Directions:
Your task is to repeat exactly the lines from the one with "Organizzare i tuoi" through the end of the records, both included; please leave the pictures out.
▬▬▬
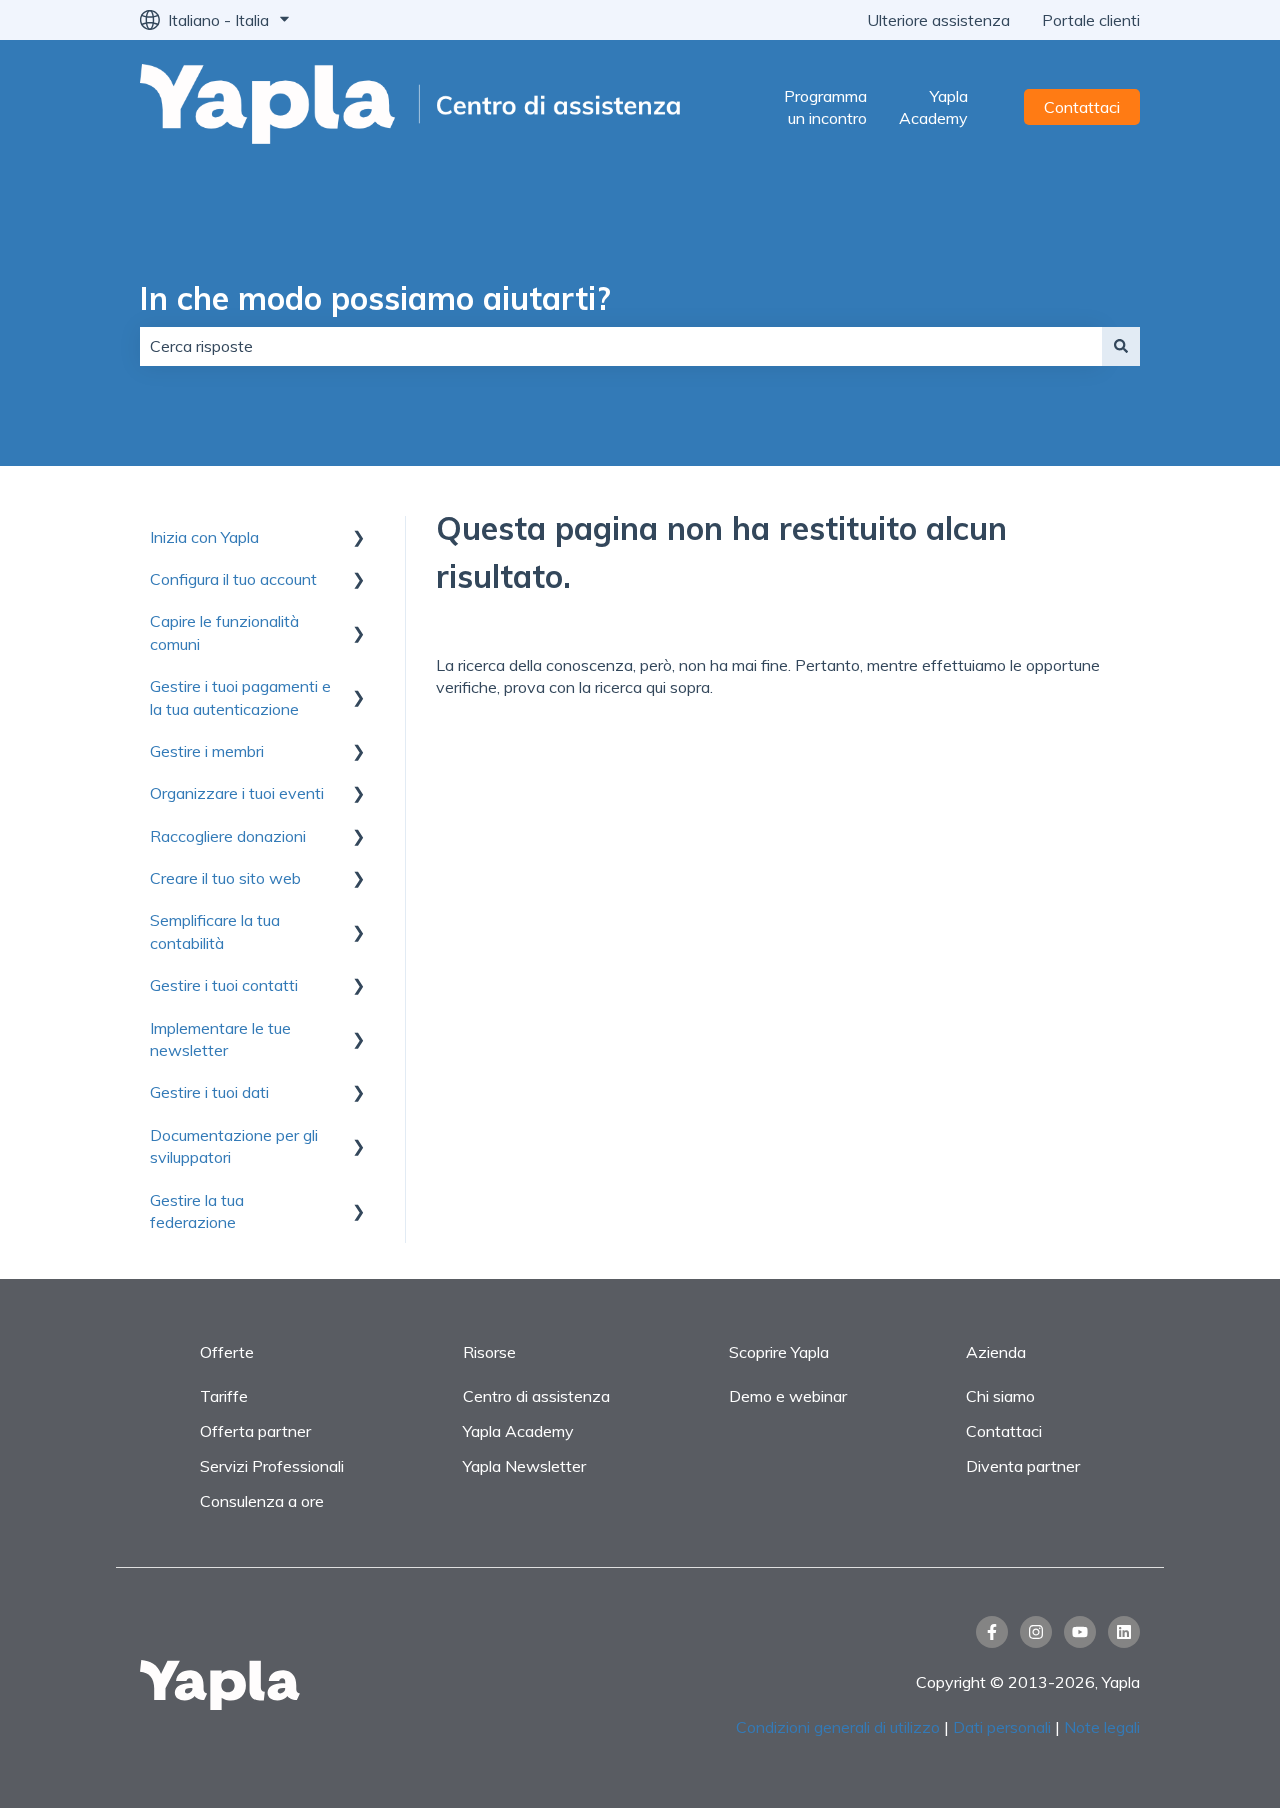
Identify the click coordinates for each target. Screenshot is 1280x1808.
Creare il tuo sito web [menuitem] (225, 878)
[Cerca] (1121, 346)
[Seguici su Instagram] (1036, 1632)
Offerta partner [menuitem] (255, 1431)
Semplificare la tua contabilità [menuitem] (215, 931)
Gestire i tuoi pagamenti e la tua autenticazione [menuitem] (240, 697)
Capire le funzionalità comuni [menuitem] (224, 632)
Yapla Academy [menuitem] (518, 1431)
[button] (359, 538)
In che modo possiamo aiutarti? (375, 298)
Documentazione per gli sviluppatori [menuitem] (234, 1146)
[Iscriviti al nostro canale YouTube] (1080, 1632)
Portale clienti (1091, 20)
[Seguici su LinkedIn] (1124, 1632)
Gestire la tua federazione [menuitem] (197, 1211)
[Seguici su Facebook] (992, 1632)
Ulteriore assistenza (938, 20)
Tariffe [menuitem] (224, 1396)
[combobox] (621, 346)
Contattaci (1082, 107)
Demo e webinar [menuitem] (788, 1396)
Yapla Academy (933, 107)
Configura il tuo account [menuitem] (233, 579)
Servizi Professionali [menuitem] (272, 1466)
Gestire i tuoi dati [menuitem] (209, 1092)
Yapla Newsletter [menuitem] (524, 1466)
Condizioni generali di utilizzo (838, 1727)
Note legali (1102, 1727)
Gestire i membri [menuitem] (207, 751)
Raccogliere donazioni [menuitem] (228, 836)
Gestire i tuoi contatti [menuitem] (224, 985)
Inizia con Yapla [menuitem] (204, 537)
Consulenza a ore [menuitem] (262, 1501)
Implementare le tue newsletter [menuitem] (220, 1039)
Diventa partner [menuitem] (1023, 1466)
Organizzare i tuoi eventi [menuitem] (237, 793)
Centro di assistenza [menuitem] (536, 1396)
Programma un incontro (825, 107)
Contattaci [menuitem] (1004, 1431)
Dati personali (1002, 1727)
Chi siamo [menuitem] (1000, 1396)
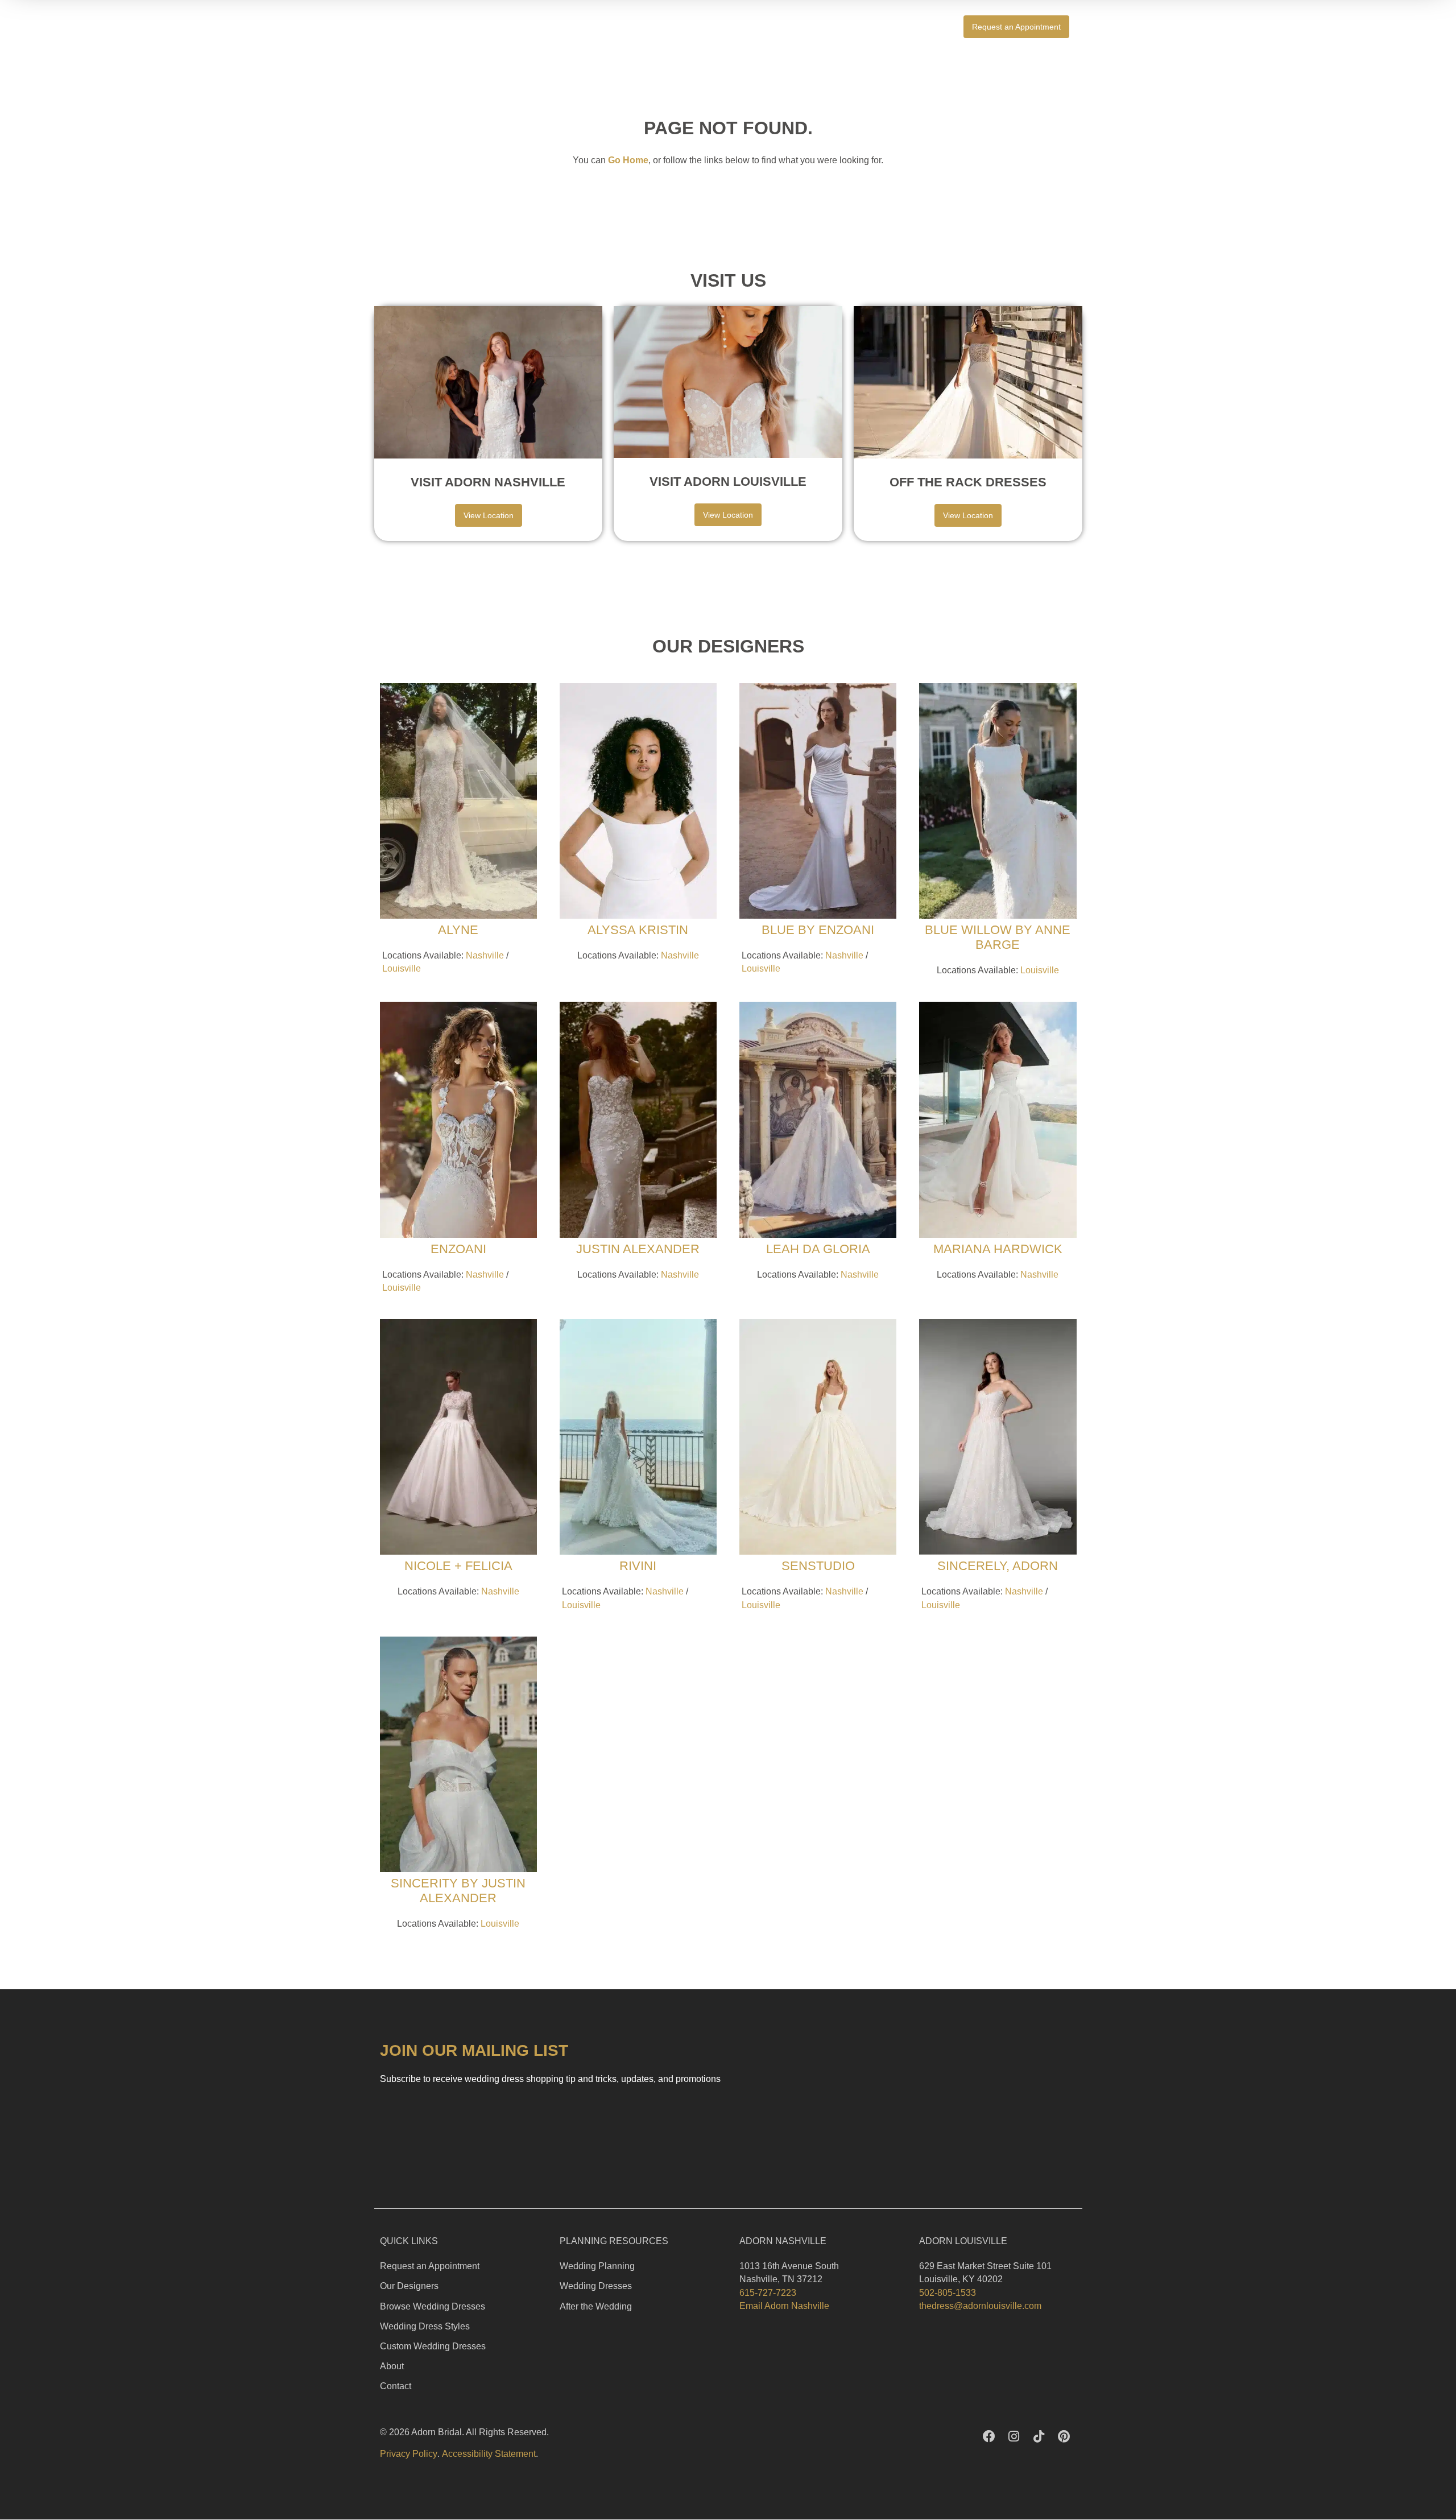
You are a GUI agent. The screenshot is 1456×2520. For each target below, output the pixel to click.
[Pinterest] (1064, 2436)
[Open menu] (1094, 26)
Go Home (628, 160)
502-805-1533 (947, 2293)
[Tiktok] (1039, 2436)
▬▬▬
Problem solution:
Organizzare i tuoi eventi [menuitem] (237, 793)
Centro di assistenza [menuitem] (536, 1396)
Programma un incontro (825, 107)
Contattaci [menuitem] (1004, 1431)
Dati personali (1002, 1727)
Chi siamo [menuitem] (1000, 1396)
You are a GUI agent. The screenshot is 1456×2520. For each target below, output the pixel to click.
[Pinterest] (1064, 2436)
[Open menu] (1094, 26)
Go Home (628, 160)
502-805-1533 (947, 2293)
[Tiktok] (1039, 2436)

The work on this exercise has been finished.